Third-Party Security Manager

Third-Party Security Manager

 Abu Dhabi, NONE

 

Permanent

Role Purpose:
The Third-Party Security Manager is responsible for managing and overseeing third-party risk management and assisting in the review and maintenance of the third-party risk management framework to meet the Group's needs. This role involves supporting the Head of IS Third Party Security in making informed decisions regarding critical third-party vendors and proactively assessing associated risks.

Key Metrics:

• Percentage of third-party assessments completed on or before target dates within planned cost and quality requirements.
• Percentage of implemented risk mitigation controls from the total number of planned controls.
• Number of third-party issues remediated within target dates.
• Percentage of compliance with relevant regulatory requirements.

Key Accountabilities of the Role:

• Execute and supervise business services, processes, and technologies to conduct business impact analyses.
• Support the Head of IS Third Party Security in articulating risk appetite and third-party security requirements.
• Conduct detailed technical security assessments for third-party security and business operations.
• Perform data privacy impact analyses and assist businesses and vendors in completing assessments as a subject matter expert.
• Manage assessment projects under GISD, ensuring quality and timeliness of delivery.
• Coordinate with subsidiaries and international business units to deliver assessments for third parties and projects per departmental plans.
• Collaborate with internal audit, business units, and risk management teams to align third-party security requirements and mitigating controls.
• Execute technical security assessments for third-party security, reporting findings to GISD leadership and relevant teams.
• Maintain documentation related to the third-party security unit, including policies, procedures, and frameworks.
• Keep the third-party asset criticality register updated with vendor details periodically.
• Report and notify relevant units within GISD of all third-party issues and risks.
• Document and maintain all issues in the third-party issues register.
• Follow up regularly with business units on third-party issues and their action plans.
• Support digital security and cloud security initiatives and participate in the bank's digital transformation efforts.
• Ensure that third-party ecosystems are adequately protected and that security controls are followed by all third parties accessing bank data.
• Assist in maintaining the third-party security risk management framework aligned with the ORM framework.
• Develop and assist in reporting on third-party security KPIs and KRIs through dashboards for various forums.
• Communicate third-party risks and remediation plans to relevant stakeholders and ensure follow-up on implementation.
• Measure, monitor, and report on third-party risks.
• Engage staff and vendors to develop risk mitigation plans for identified risks in vendor reviews.
• Monitor and report on the execution of information security risk mitigation plans.

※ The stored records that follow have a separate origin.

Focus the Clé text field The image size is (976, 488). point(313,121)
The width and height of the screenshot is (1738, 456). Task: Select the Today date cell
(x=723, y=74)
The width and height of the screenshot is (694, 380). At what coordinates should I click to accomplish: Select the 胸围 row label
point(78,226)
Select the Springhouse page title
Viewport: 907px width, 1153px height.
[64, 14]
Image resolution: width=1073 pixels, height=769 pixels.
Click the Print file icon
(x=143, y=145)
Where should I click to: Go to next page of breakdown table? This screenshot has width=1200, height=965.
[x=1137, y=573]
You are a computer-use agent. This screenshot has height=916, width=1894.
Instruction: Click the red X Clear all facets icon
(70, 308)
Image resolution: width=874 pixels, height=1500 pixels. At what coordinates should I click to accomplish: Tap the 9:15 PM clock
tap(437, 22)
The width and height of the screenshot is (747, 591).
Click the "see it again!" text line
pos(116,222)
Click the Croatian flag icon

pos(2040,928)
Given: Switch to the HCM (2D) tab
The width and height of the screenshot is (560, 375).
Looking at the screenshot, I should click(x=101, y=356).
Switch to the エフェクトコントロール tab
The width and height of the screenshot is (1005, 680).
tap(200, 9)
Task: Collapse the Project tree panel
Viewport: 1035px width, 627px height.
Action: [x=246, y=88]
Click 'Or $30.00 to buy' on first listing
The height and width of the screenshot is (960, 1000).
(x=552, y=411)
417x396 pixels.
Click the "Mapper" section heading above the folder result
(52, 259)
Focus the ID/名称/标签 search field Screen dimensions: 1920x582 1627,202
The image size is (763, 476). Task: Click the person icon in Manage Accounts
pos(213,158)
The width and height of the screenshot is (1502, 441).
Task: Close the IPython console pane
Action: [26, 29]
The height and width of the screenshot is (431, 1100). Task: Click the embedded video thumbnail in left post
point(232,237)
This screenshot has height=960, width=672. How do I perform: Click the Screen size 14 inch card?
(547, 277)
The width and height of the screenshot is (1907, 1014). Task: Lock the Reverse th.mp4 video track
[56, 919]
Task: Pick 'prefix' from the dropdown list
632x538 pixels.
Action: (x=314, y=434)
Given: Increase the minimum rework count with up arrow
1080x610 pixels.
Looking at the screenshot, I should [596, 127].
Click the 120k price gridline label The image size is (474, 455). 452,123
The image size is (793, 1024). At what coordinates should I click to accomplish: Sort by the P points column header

Specialist Skills / Technical Knowledge Required for This Role:

• Expert knowledge of information security systems and procedures, strong analytical and problem-solving skills, and excellent communication abilities.
• Strong knowledge of banking processes, information security technologies, and risk management practices.
• Bachelor's degree in business, technology, or a related field, or equivalent relevant work experience.
• Knowledge of information security risks, controls, and protecting PII in compliance with local and global laws.
• Strong interpersonal and presentation skills; ability to engage effectively with stakeholders.
• Experience in the banking and financial services sector preferred.
• Fluent in English.

Certifications Required:

• Mandatory: Certified in Risk and Information Systems Control (CRISC) and Certified Information Security Manager (CISM).
• Desirable: Certified Cloud Security Professional (CCSP), Certified Information Systems Security Professional (CISSP), ISO 27001 Lead Auditor.

Previous Experience:

• Minimum of 8-12 years in information security, risk management, and related fields; banking experience is mandatory.
• At least 5 years of direct information security experience.
• Preferred: 5 years in information technology.
• Experience with GRC/privacy tools and platforms.
• Strong communication and interpersonal skills.
• Proficient in Microsoft Office (Word, Excel, PowerPoint).
• Strong project management and coordination experience.